• DATA PROVIDED:
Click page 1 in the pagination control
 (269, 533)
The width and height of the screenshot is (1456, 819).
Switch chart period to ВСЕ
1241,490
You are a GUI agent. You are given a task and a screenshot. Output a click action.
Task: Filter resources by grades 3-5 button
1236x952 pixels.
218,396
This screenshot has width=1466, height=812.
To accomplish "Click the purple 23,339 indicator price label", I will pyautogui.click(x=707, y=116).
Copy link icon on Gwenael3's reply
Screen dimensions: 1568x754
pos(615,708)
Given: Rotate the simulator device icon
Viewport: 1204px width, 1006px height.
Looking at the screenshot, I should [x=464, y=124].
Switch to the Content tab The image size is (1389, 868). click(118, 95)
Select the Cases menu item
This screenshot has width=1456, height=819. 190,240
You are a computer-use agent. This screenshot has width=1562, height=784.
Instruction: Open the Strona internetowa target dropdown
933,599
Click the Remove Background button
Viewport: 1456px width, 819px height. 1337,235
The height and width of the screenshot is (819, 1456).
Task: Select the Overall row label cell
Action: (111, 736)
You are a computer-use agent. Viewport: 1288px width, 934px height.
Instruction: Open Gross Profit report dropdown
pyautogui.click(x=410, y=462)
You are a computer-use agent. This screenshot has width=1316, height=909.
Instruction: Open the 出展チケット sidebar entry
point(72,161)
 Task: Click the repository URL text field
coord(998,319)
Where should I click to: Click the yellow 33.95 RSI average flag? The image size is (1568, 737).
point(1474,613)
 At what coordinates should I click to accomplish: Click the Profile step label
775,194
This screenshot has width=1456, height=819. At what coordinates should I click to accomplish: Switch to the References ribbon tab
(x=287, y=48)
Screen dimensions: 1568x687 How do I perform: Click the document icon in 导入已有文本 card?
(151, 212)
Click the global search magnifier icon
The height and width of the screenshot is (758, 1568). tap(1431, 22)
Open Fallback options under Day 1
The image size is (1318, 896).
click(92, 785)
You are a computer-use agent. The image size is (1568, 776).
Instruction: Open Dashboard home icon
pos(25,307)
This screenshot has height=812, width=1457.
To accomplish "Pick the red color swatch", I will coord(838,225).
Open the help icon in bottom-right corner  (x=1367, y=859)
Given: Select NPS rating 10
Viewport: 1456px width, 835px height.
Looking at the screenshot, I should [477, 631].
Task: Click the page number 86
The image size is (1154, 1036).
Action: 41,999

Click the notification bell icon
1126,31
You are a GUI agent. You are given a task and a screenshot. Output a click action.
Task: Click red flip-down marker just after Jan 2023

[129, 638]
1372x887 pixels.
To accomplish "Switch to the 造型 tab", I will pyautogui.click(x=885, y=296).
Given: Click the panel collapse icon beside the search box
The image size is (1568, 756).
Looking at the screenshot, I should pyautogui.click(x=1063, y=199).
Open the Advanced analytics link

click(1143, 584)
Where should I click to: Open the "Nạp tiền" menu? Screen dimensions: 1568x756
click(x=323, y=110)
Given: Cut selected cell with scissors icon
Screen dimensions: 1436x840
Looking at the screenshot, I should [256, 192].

• WORK TO BE COMPLETED: Go through the material and write each line out again exactly.

• OUTPUT OF THE TASK:
Click page 1 in the pagination control
 (269, 533)
The width and height of the screenshot is (1456, 819).
Switch chart period to ВСЕ
1241,490
You are a GUI agent. You are given a task and a screenshot. Output a click action.
Task: Filter resources by grades 3-5 button
1236x952 pixels.
218,396
This screenshot has width=1466, height=812.
To accomplish "Click the purple 23,339 indicator price label", I will pyautogui.click(x=707, y=116).
Copy link icon on Gwenael3's reply
Screen dimensions: 1568x754
pos(615,708)
Given: Rotate the simulator device icon
Viewport: 1204px width, 1006px height.
Looking at the screenshot, I should [x=464, y=124].
Switch to the Content tab The image size is (1389, 868). click(118, 95)
Select the Cases menu item
This screenshot has width=1456, height=819. 190,240
You are a computer-use agent. This screenshot has width=1562, height=784.
Instruction: Open the Strona internetowa target dropdown
933,599
Click the Remove Background button
Viewport: 1456px width, 819px height. 1337,235
The height and width of the screenshot is (819, 1456).
Task: Select the Overall row label cell
Action: (111, 736)
You are a computer-use agent. Viewport: 1288px width, 934px height.
Instruction: Open Gross Profit report dropdown
pyautogui.click(x=410, y=462)
You are a computer-use agent. This screenshot has width=1316, height=909.
Instruction: Open the 出展チケット sidebar entry
point(72,161)
 Task: Click the repository URL text field
coord(998,319)
Where should I click to: Click the yellow 33.95 RSI average flag? The image size is (1568, 737).
point(1474,613)
 At what coordinates should I click to accomplish: Click the Profile step label
775,194
This screenshot has width=1456, height=819. At what coordinates should I click to accomplish: Switch to the References ribbon tab
(x=287, y=48)
Screen dimensions: 1568x687 How do I perform: Click the document icon in 导入已有文本 card?
(151, 212)
Click the global search magnifier icon
The height and width of the screenshot is (758, 1568). tap(1431, 22)
Open Fallback options under Day 1
The image size is (1318, 896).
click(92, 785)
You are a computer-use agent. The image size is (1568, 776).
Instruction: Open Dashboard home icon
pos(25,307)
This screenshot has height=812, width=1457.
To accomplish "Pick the red color swatch", I will coord(838,225).
Open the help icon in bottom-right corner  (x=1367, y=859)
Given: Select NPS rating 10
Viewport: 1456px width, 835px height.
Looking at the screenshot, I should [477, 631].
Task: Click the page number 86
The image size is (1154, 1036).
Action: 41,999

Click the notification bell icon
1126,31
You are a GUI agent. You are given a task and a screenshot. Output a click action.
Task: Click red flip-down marker just after Jan 2023

[129, 638]
1372x887 pixels.
To accomplish "Switch to the 造型 tab", I will pyautogui.click(x=885, y=296).
Given: Click the panel collapse icon beside the search box
The image size is (1568, 756).
Looking at the screenshot, I should pyautogui.click(x=1063, y=199).
Open the Advanced analytics link

click(1143, 584)
Where should I click to: Open the "Nạp tiền" menu? Screen dimensions: 1568x756
click(x=323, y=110)
Given: Cut selected cell with scissors icon
Screen dimensions: 1436x840
Looking at the screenshot, I should [256, 192].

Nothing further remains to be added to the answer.